Men need to resist social stigma and understand the symptoms of mental illnesses. Only then will they know when they should get help
A month before the boy in Singapore jumped to his death, a severely depressed Cambodian man jumped off a bridge but lived, and was picked up by a passing fishing boat. He later said he couldn’t afford medication.
At the mental health department of Phnom Penh’s Khmer-Soviet Friendship Hospital, mental health specialist Yim Sobotra said this man could have gotten free or affordable help. He said the hospital has an equity fund to help veterans, factory workers, the disabled and those who cannot afford prescriptions.
With its 16 psychiatrists, the department receives between 50 and 60 new patients each day, along with an average of 500 other appointments, mostly patients who are diagnosed with depression or anxiety. Yim said that “men need to resist social stigma and understand the symptoms of mental illnesses. Only then will they know when they should get help.”

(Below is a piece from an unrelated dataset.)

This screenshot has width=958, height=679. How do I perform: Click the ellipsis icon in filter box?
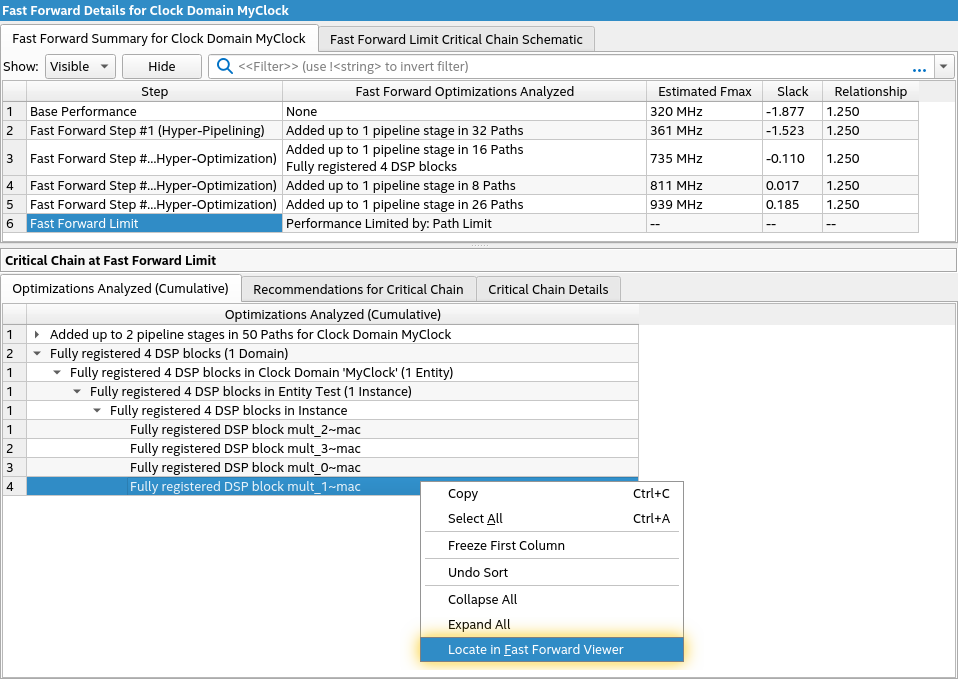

Low and Yim agree that many men prioritise things like work over their health, downplaying the signs and symptoms of illness until they finally decide to seek help – which can take years of anguish, and these conditions seem to be on the rise. Major depressive disorders increased globally by 37.5% from 1990 to 2010, according to a paper by Alize Ferrari of the Psychiatric Epidemiology and Burden of Disease Research Group in Australia.
“These findings emphasize the importance of including depressive disorders as a public-health priority and implementing cost-effective interventions to reduce its burden,” wrote Ferrari.
Davith, the Cambodian boy who’d attempted to self-diagnose, eventually sought help, and was professionally diagnosed with extremely severe depression whose symptoms included his debilitating insomnia. “I chose to see a doctor because I could not sleep anymore,” he said. When he finally asked for help, it was only after a four-night run of sleepless nights.
After getting help from the clinic at the Khmer-Soviet Friendship Hospital, Davith reported feeling much better – his sleeping patterns improved and he started going outside and exercising, which, along with medications, has helped him return to a more productive life.
“We need more community-based men’s health programmes and more awareness and male-friendly healthcare services [that] promote healthier lifestyles among men,” psychology professor Wah Yun Low said. “Men should not be afraid to seek help.”